Potential Effect of Simvastatin as an Anti-Cancer Agent on SOX7 and SOX9 Expression in Prostate Cancer Cell Lines

Background: Prostate cancer (PCa) is the second leading cause of cancer death in men, worldwide. Geranylgeranylation and farnesylation have a main role in the carcinogenic process, which can be prevented via statins as HMGCOA reductase enzyme inhibitors in cholesterol biosynthesis. These effects might be controlled by several transcription factors such as SOX7 and SOX9, which have been involved in PCa initiation and progression. To the best of our knowledge, no study has demonstrated the association of simvastatin and SOX status in PCa. Therefore, this study is an attempt to evaluate whether simvastatin induces anti-neoplastic effects via the SOX9 and SOX7 transcription factors.
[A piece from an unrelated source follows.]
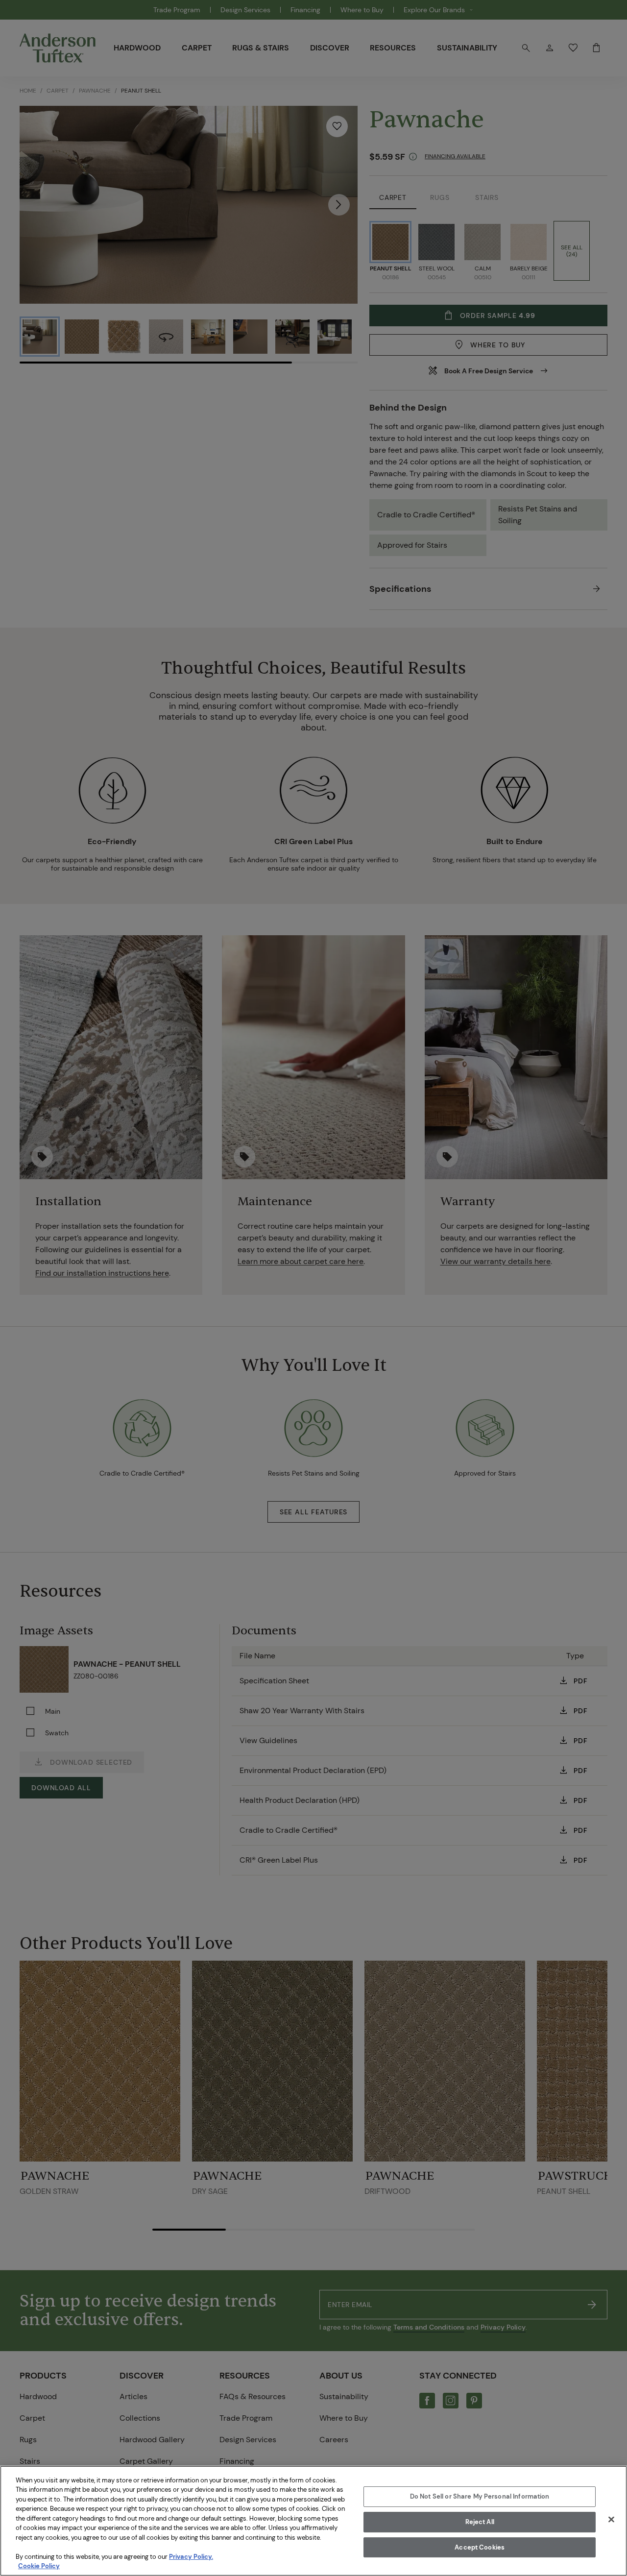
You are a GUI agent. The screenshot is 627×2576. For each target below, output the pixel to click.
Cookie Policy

Methods: Prostate cancer cell lines LNCaP and PC3 were used to evaluate the expression of SOX7 and SOX9 using quantitative RT-PCR. Results: Our data was analyzed by applying one-way ANOVA and Tukey's test and determined that 0.07 µM of simvastatin after 24 h was sufficient to upregulate SOX7 mRNA expression ratio by 3.58 fold in LNCaP. In addition, the level of SOX9 mRNA expression was increased by 12.18 fold at 0.07 µM after 24 h, 8.67 fold at 0.001 µM after 24 h, and 6.33 fold at 0.07 µM after 12 h in LNCaP and in PC3 cell line. The level of SOX9 mRNA expression was increased by 2.64 fold at 0.5 µM after 24 h and 2.78 fold at 0.1 µM after 12 h, however, it decreased by 0.67 fold at 0.1 µM after 24 h. Conclusions: Our findings suggest that simvastatin can induce the anti-cancer properties via manipulating the expression of SOX7 in LNCaP, as the androgen-dependent cell.